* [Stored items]
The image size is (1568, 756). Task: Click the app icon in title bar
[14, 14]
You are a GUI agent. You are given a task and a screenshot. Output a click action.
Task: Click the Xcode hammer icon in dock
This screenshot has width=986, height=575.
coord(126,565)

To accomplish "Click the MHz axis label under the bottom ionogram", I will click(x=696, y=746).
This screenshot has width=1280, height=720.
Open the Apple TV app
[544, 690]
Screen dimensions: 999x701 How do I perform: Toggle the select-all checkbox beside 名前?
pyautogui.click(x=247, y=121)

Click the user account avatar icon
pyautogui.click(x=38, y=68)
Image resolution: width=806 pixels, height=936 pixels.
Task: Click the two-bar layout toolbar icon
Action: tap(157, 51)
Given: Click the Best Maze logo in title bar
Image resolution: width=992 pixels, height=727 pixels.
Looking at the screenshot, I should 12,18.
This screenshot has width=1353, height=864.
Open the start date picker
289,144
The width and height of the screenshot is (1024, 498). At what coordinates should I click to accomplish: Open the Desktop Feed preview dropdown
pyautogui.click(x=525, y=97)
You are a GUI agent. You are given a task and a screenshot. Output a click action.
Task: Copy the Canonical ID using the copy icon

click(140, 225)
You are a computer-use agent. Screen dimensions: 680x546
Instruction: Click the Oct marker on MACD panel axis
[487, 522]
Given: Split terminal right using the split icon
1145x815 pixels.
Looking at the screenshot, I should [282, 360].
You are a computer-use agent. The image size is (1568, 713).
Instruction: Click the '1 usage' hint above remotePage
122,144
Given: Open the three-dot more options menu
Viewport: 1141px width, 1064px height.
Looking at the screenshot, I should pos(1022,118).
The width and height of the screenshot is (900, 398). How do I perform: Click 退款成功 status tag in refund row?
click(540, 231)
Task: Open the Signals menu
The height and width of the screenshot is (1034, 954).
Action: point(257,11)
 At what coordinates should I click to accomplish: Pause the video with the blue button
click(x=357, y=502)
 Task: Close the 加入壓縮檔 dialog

* [Task brief] Look through the records and gather each line with the word "computer".

* [Written response]
You are a computer-use agent. Screen dimensions: 680x546
You are a computer-use agent. The image size is (1568, 713).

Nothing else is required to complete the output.